Treat the line containing "The height and width of the screenshot is (558, 798)." as the last one, and return every line exactly from the first line of the material below up to it.

↓↓↓

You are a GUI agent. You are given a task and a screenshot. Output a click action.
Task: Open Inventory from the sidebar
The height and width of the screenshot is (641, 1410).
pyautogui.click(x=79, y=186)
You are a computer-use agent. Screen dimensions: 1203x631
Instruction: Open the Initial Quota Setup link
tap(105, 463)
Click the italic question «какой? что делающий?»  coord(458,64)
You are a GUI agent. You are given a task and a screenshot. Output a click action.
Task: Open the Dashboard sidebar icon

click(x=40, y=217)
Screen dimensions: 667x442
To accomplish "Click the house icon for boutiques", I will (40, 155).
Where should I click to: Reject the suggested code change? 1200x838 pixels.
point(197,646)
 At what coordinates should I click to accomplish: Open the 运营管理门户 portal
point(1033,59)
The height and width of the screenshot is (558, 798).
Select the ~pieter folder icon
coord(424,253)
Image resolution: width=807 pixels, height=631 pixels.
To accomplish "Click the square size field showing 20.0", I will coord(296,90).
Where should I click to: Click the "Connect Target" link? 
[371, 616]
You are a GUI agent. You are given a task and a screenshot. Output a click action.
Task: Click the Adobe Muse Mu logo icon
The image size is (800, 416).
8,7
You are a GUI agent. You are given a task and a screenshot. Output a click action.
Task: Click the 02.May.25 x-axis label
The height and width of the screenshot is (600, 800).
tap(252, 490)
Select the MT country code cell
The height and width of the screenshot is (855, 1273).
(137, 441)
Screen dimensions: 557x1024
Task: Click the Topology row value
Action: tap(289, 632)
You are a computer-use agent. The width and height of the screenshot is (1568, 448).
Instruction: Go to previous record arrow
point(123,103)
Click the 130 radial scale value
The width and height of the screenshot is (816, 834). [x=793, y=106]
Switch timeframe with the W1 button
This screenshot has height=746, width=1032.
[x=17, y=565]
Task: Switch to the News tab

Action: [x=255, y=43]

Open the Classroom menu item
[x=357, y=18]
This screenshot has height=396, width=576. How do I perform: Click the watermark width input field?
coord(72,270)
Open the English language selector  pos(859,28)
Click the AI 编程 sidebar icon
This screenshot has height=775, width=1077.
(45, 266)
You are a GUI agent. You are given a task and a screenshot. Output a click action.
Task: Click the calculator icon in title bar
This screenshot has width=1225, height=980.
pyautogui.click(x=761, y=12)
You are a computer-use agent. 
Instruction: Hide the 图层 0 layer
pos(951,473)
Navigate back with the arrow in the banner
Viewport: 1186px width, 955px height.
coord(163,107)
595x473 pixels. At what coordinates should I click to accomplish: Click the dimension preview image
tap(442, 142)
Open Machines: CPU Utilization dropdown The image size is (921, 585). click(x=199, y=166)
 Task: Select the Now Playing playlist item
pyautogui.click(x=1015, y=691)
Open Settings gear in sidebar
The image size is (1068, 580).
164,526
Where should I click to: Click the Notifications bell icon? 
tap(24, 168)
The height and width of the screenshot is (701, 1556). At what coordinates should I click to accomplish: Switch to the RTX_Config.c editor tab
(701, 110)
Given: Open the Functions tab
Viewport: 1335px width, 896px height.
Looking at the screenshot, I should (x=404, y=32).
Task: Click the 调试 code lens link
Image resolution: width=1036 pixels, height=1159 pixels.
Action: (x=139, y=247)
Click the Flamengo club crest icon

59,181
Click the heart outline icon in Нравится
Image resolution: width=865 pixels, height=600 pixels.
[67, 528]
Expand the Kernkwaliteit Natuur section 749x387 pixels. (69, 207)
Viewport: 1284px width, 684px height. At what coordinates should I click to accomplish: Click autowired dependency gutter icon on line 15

↑↑↑

→ Solved problem:
You are a GUI agent. You are given a task and a screenshot. Output a click action.
Task: Open Inventory from the sidebar
The height and width of the screenshot is (641, 1410).
pyautogui.click(x=79, y=186)
You are a computer-use agent. Screen dimensions: 1203x631
Instruction: Open the Initial Quota Setup link
tap(105, 463)
Click the italic question «какой? что делающий?»  coord(458,64)
You are a GUI agent. You are given a task and a screenshot. Output a click action.
Task: Open the Dashboard sidebar icon

click(x=40, y=217)
Screen dimensions: 667x442
To accomplish "Click the house icon for boutiques", I will (40, 155).
Where should I click to: Reject the suggested code change? 1200x838 pixels.
point(197,646)
 At what coordinates should I click to accomplish: Open the 运营管理门户 portal
point(1033,59)
The height and width of the screenshot is (558, 798).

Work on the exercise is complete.